── Data excerpts

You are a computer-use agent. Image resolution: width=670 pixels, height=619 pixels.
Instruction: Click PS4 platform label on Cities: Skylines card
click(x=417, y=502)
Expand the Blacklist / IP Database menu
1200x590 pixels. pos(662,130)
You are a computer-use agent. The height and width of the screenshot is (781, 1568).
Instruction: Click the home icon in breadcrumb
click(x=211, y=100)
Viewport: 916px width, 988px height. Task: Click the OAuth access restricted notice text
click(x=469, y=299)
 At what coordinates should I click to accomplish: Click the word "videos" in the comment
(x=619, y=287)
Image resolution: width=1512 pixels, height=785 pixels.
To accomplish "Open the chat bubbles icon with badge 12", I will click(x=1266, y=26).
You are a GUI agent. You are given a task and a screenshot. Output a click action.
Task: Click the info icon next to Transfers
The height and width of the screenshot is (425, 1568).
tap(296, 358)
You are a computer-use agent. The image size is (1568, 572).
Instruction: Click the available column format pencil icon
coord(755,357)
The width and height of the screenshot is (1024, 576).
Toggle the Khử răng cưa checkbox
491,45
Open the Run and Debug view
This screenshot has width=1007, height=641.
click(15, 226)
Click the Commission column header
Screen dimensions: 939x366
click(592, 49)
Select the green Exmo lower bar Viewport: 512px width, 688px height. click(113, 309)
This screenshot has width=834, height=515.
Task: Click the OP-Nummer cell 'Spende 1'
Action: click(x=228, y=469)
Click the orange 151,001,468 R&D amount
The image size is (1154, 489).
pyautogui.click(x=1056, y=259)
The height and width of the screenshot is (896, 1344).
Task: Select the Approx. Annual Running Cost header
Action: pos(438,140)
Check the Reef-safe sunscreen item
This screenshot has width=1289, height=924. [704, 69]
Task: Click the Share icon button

────

Transcribe all the entries exactly, as they stand.

*Solved problem*:
You are a computer-use agent. Image resolution: width=670 pixels, height=619 pixels.
Instruction: Click PS4 platform label on Cities: Skylines card
click(x=417, y=502)
Expand the Blacklist / IP Database menu
1200x590 pixels. pos(662,130)
You are a computer-use agent. The height and width of the screenshot is (781, 1568).
Instruction: Click the home icon in breadcrumb
click(x=211, y=100)
Viewport: 916px width, 988px height. Task: Click the OAuth access restricted notice text
click(x=469, y=299)
 At what coordinates should I click to accomplish: Click the word "videos" in the comment
(x=619, y=287)
Image resolution: width=1512 pixels, height=785 pixels.
To accomplish "Open the chat bubbles icon with badge 12", I will click(x=1266, y=26).
You are a GUI agent. You are given a task and a screenshot. Output a click action.
Task: Click the info icon next to Transfers
The height and width of the screenshot is (425, 1568).
tap(296, 358)
You are a computer-use agent. The image size is (1568, 572).
Instruction: Click the available column format pencil icon
coord(755,357)
The width and height of the screenshot is (1024, 576).
Toggle the Khử răng cưa checkbox
491,45
Open the Run and Debug view
This screenshot has width=1007, height=641.
click(15, 226)
Click the Commission column header
Screen dimensions: 939x366
click(592, 49)
Select the green Exmo lower bar Viewport: 512px width, 688px height. click(113, 309)
This screenshot has width=834, height=515.
Task: Click the OP-Nummer cell 'Spende 1'
Action: click(x=228, y=469)
Click the orange 151,001,468 R&D amount
The image size is (1154, 489).
pyautogui.click(x=1056, y=259)
The height and width of the screenshot is (896, 1344).
Task: Select the Approx. Annual Running Cost header
Action: pos(438,140)
Check the Reef-safe sunscreen item
This screenshot has width=1289, height=924. [704, 69]
Task: Click the Share icon button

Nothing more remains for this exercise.